In 2023, the Food and Drug Administration (FDA) and the European Medicines Agency (EMA) approved fezolinetant (Veozah® in the United States, Veoza® in Europe), a novel neurokinin 3 receptor (NK3R) antagonist and first-in-class nonhormonal drug for treating moderate to severe menopausal vasomotor symptoms (VMS). While its efficacy and safety have been demonstrated through the SKYLIGHT and MOONLIGHT programs, concerns were highlighted regarding a potential increased risk of neoplasms. Although regulatory agencies initially dismissed that risk, emerging data from meta-analysis and pooled analysis consistently showed a significant increase in the risk of nonbenign neoplasms.

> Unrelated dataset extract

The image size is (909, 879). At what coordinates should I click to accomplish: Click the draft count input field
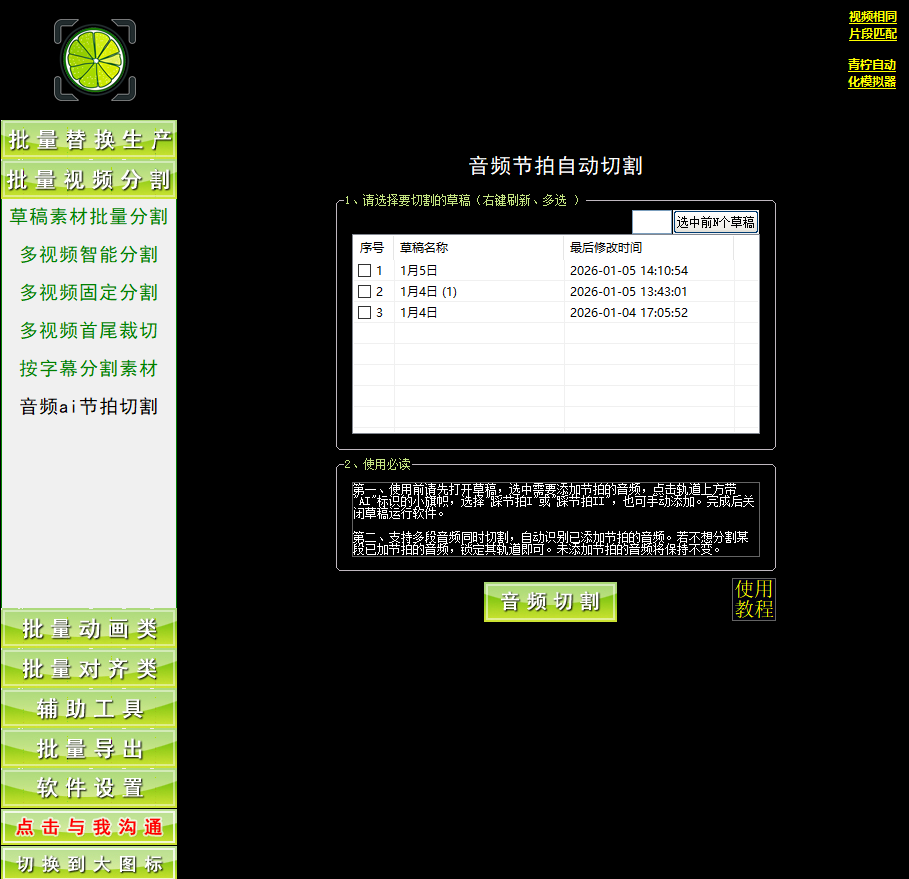coord(651,222)
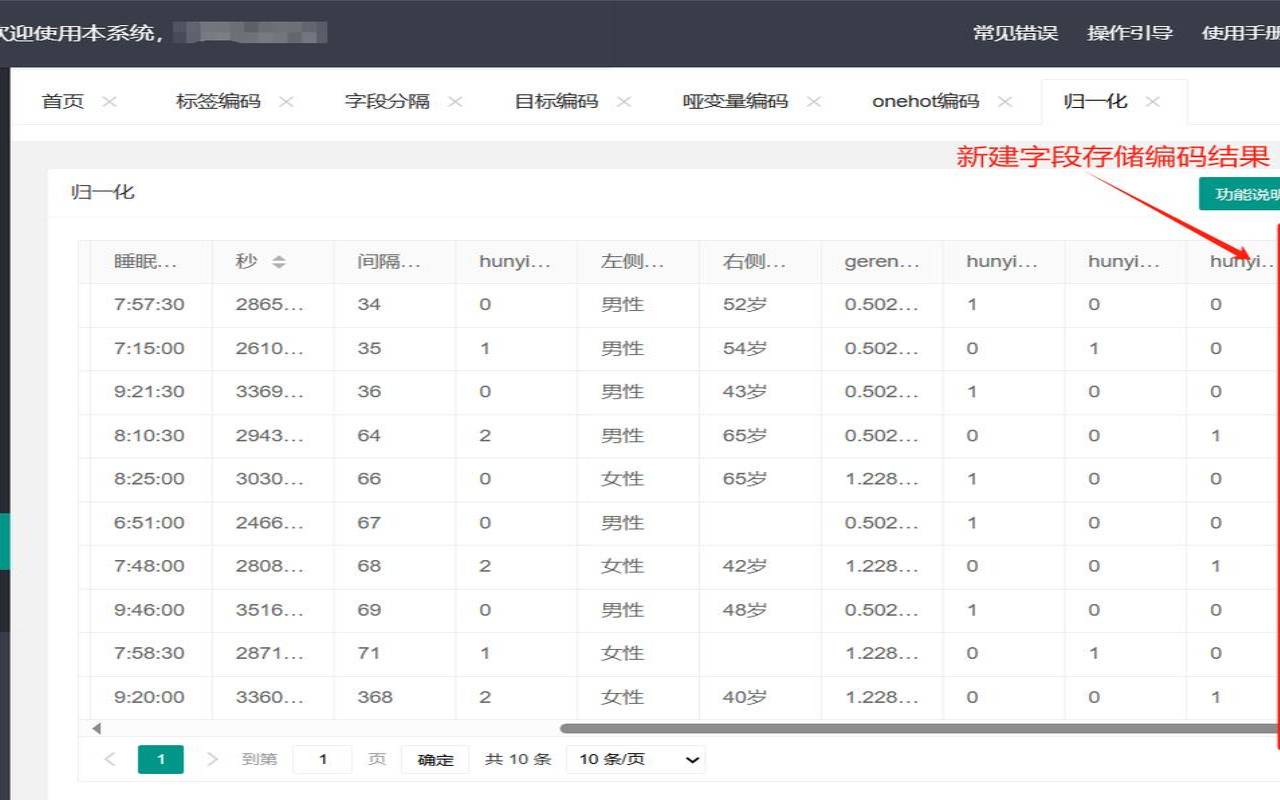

These findings raise important questions regarding a potential causal link between NK3R antagonists and cancer. By blocking NK3R, fezolinetant can reduce kisspeptin secretion, a ubiquitous peptide known for its antimetastasis function. Furthermore, NK3R blockade may induce compensatory activation of the neurokinin 1 receptor (NK1R), which has been implicated in tumor proliferation, angiogenesis, and metastasis. Because of these mechanistic concerns, long-term safety studies and investigations on the NK3R pathway are essential to clarify the neoplastic risk profile of fezolinetant. This review is based on a PubMed/MEDLINE search using specific keywords, complemented by screening of regulatory documents and citation tracking.